::: THE RECORDS :::

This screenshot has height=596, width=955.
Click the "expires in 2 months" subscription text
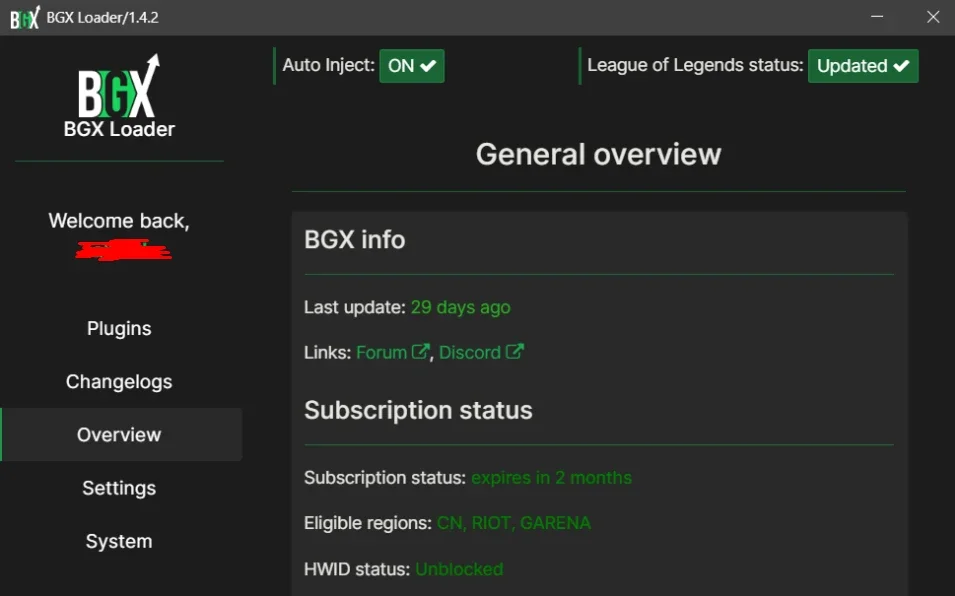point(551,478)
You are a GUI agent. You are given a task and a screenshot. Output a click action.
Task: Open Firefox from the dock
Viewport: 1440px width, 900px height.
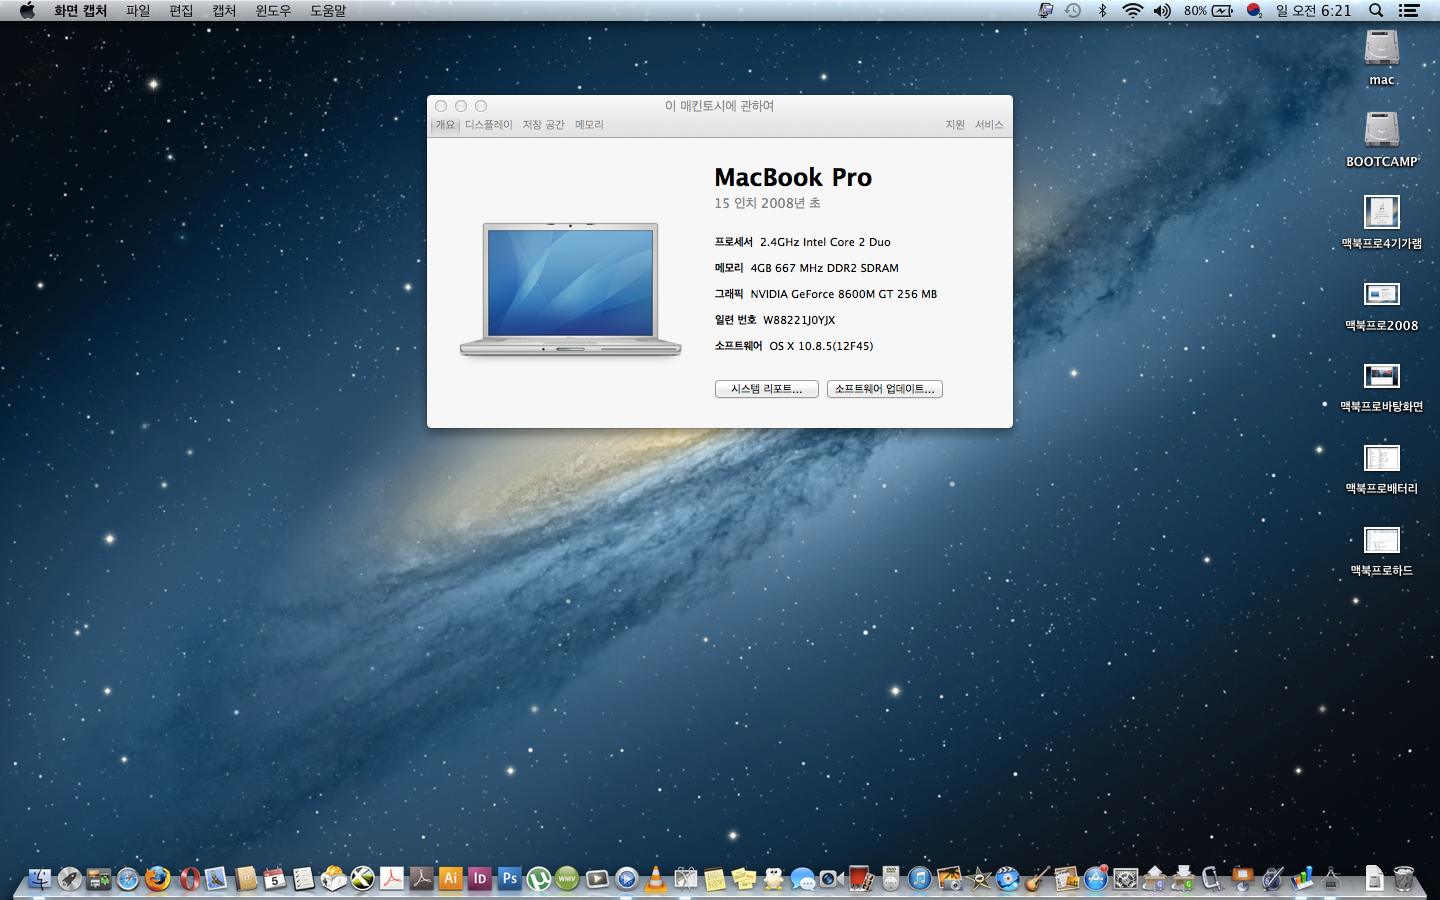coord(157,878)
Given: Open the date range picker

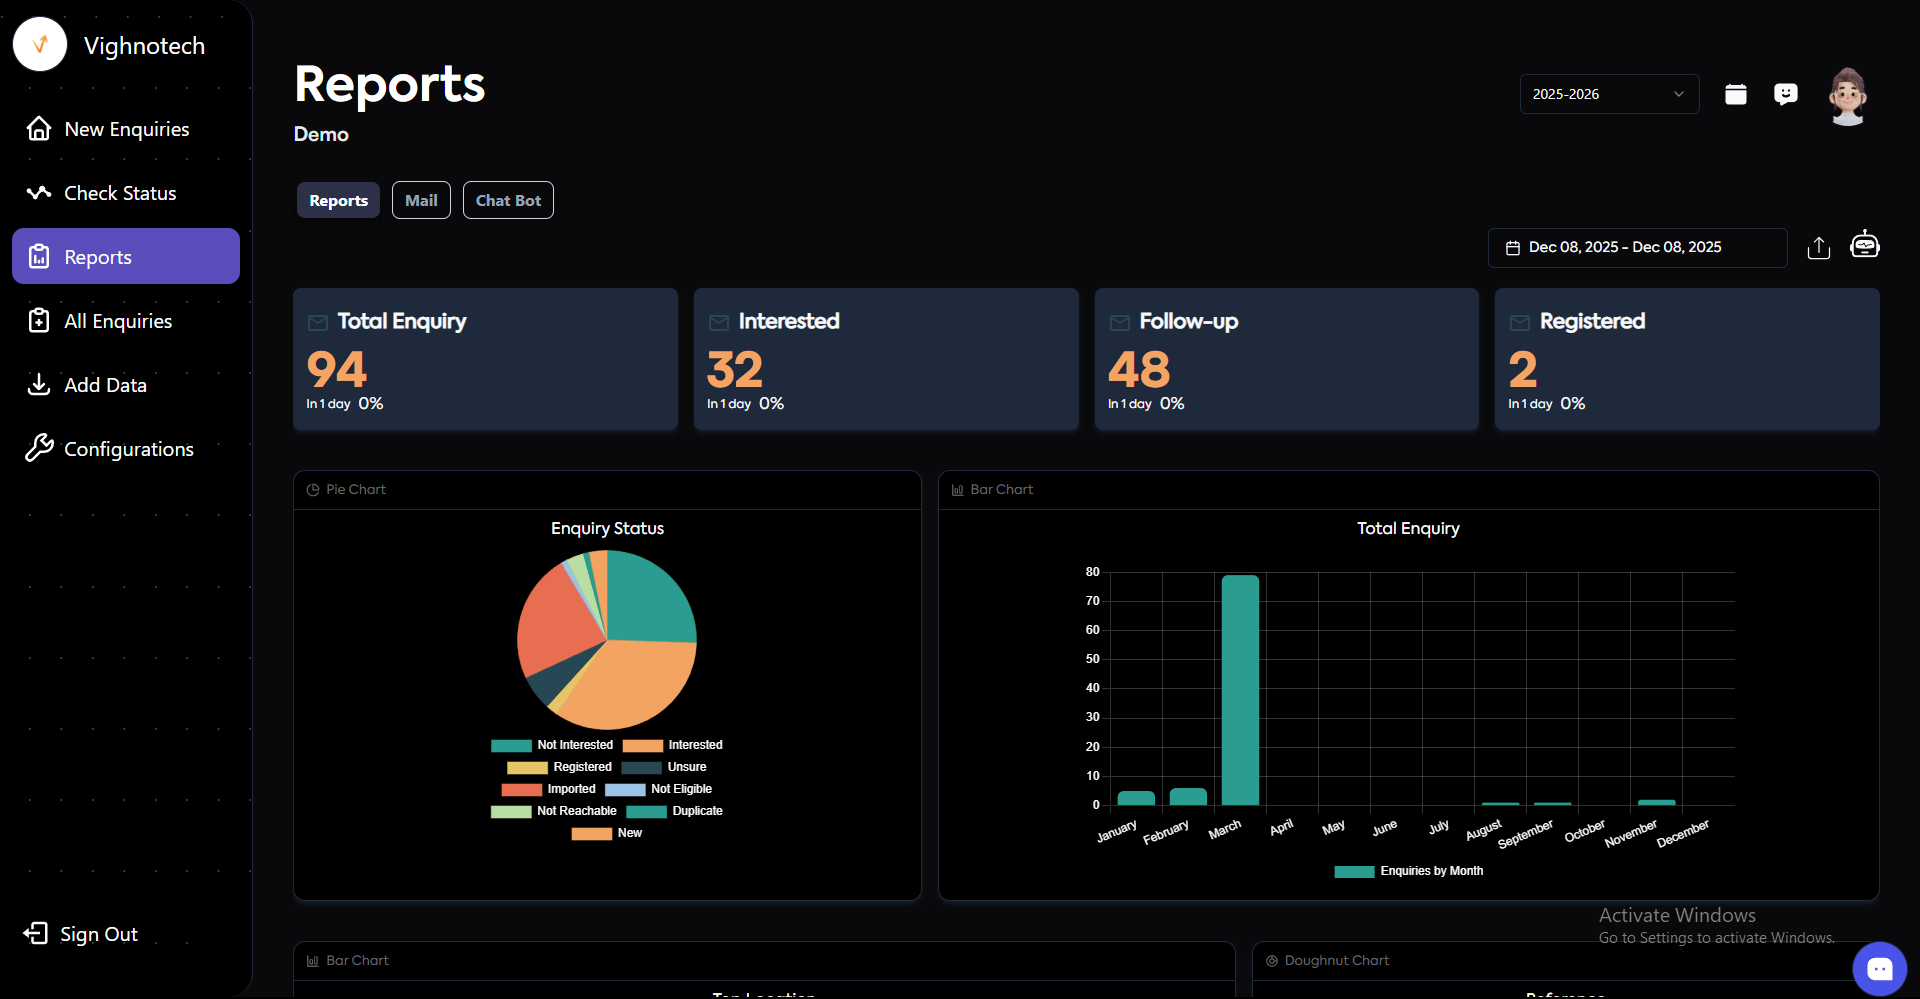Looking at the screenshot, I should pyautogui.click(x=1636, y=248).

:::
::: THE RECORDS :::

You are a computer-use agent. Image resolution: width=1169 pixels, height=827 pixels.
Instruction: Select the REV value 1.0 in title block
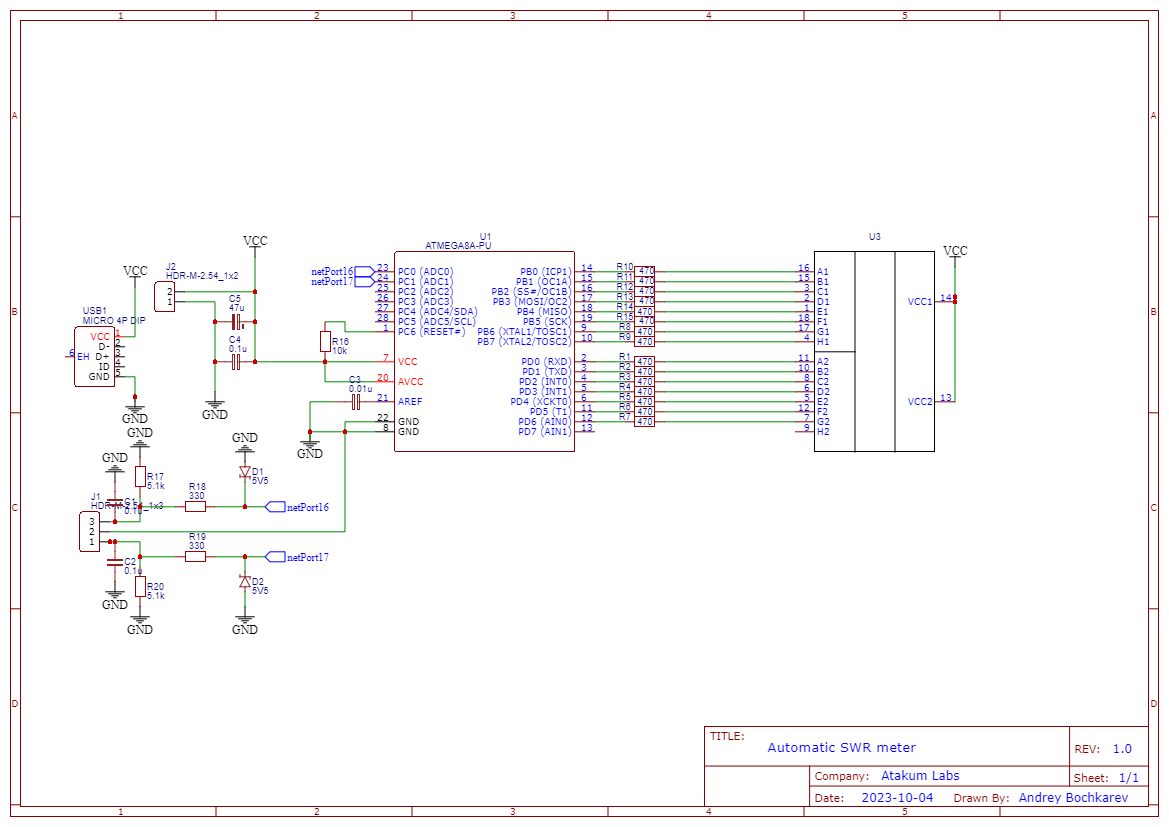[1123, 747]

:::

[EXERCISE REQUIREMENTS] Arrange the items between the lines holding "This screenshot has height=596, width=955." and "Looking at the", inclusive, as a two-column CSV with the headers instruction and response. Each row should hold one item's text and its answer as two quoted fields with line breaks replaced by spaces, and the pictures should be left out.

[EXPECTED ANSWER]
instruction,response
"This screenshot has height=596, width=955. Click the ""expires in 2 months"" subscription text","point(551,478)"
"You are a GUI agent. You are given a task and a screenshot. Output a click action. Task: Open Firefox from the dock Viewport: 1440px width, 900px height.","coord(157,878)"
"Given: Open the date range picker","Looking at the screenshot, I should pyautogui.click(x=1636, y=248)."